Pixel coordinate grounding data

____________________

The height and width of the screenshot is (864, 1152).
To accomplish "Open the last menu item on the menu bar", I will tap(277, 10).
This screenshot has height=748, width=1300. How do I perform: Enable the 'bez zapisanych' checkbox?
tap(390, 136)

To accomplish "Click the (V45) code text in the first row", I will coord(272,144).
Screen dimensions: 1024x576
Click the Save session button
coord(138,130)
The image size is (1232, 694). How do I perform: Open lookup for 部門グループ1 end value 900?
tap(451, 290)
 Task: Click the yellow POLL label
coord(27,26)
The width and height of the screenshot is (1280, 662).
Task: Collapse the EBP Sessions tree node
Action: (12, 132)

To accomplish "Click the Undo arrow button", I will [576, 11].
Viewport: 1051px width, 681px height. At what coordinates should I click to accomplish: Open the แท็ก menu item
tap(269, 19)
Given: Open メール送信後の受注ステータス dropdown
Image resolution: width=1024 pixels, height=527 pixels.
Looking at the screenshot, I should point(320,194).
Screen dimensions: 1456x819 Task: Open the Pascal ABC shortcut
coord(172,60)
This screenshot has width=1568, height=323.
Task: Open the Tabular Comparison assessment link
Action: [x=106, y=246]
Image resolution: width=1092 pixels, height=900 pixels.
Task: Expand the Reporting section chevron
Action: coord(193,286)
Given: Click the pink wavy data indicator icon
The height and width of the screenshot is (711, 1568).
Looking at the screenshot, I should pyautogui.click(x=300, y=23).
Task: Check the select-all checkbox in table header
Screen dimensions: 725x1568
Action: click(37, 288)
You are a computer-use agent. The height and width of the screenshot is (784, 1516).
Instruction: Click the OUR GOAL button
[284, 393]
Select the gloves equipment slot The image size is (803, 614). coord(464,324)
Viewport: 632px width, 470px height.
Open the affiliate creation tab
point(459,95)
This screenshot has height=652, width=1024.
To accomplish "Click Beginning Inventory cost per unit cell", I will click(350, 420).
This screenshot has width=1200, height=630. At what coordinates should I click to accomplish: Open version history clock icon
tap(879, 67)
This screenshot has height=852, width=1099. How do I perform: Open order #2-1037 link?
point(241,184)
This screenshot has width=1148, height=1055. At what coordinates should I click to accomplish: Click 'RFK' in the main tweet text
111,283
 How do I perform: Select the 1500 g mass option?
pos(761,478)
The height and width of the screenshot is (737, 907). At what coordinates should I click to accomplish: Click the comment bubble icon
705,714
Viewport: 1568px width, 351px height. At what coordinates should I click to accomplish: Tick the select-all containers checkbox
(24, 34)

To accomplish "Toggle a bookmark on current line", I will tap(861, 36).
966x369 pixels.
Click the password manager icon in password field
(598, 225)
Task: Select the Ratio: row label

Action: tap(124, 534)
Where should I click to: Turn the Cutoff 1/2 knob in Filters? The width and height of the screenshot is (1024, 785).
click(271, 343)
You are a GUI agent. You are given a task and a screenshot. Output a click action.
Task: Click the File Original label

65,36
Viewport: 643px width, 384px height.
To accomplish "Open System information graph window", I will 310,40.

____________________

All lines from the one that holds "Task: Select the Ratio: row label" through the end of the records are to be returned exactly, including both boundary lines, and no others.

Task: Select the Ratio: row label

Action: tap(124, 534)
Where should I click to: Turn the Cutoff 1/2 knob in Filters? The width and height of the screenshot is (1024, 785).
click(271, 343)
You are a GUI agent. You are given a task and a screenshot. Output a click action.
Task: Click the File Original label

65,36
Viewport: 643px width, 384px height.
To accomplish "Open System information graph window", I will 310,40.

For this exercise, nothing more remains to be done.